Maybe that should be me. Maybe I could be that guy. Self-assured. Calm. Ready for anything but content with the situation presented me. Hope springs eternal.
It’s pretty amazing how bland and boring airports are (that’s ignoring the bathrooms, of course). It’s a little stop off to so many different things! People who have made the trip a hundred times before, people going to marry the love of their life, people going to be reunited with long-lost family, and people like me – scared out of their wits about to go somewhere they’ve never been before. Totally leaving their family, friends, and country behind to start fresh in a total unknown. Like that first person who ate the first peanut – waiting to see if they choked, they felt just the same as the person who ate the first toadstool. The one that did die. That’s what the airport is like – no one’s there yet, everyone’s bought their ticket and made their plans, but who knows how it will turn out? And then there are the people going to Paris and Chicago, all in the same building. And you don’t know who’s who or why or where they’re going. You’re all just waiting to see if you swallowed a peanut or a toadstool.
All of this in the same blank linoleum palace of transportation. The great travel purgatory. Such an amazingly unprepossessing place to hold so much amazing life.

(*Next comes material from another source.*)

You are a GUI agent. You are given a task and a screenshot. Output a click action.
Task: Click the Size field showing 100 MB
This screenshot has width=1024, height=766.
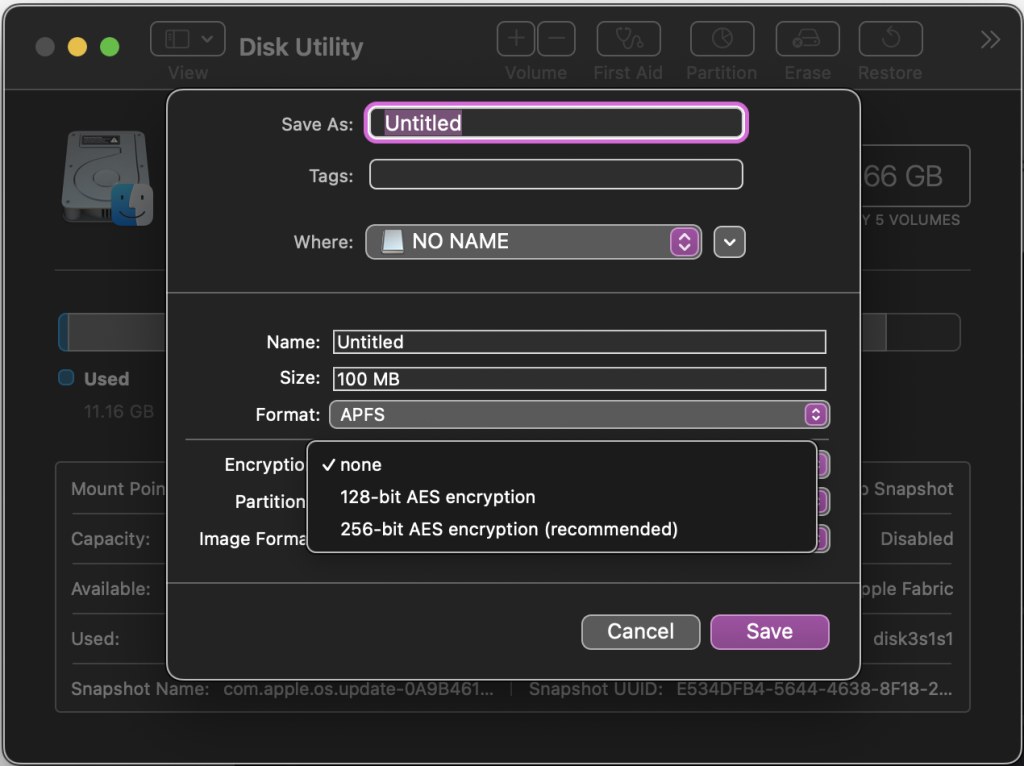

Now everyone’s getting riled. The fidgeting and discomfort of being in that limbo – waiting becomes all the more unbearable the shorter you must do it. You know all year that Christmas is coming, but it only makes you lose sleep one night. It’s so close you can taste it and you just want it over with. Or to start. Whichever. It’s 5 to 7 now. We should, according to my ticket, be about ready to go now. Get on the plane, that is, ready to sit and wait again – but at least it’s somewhere new.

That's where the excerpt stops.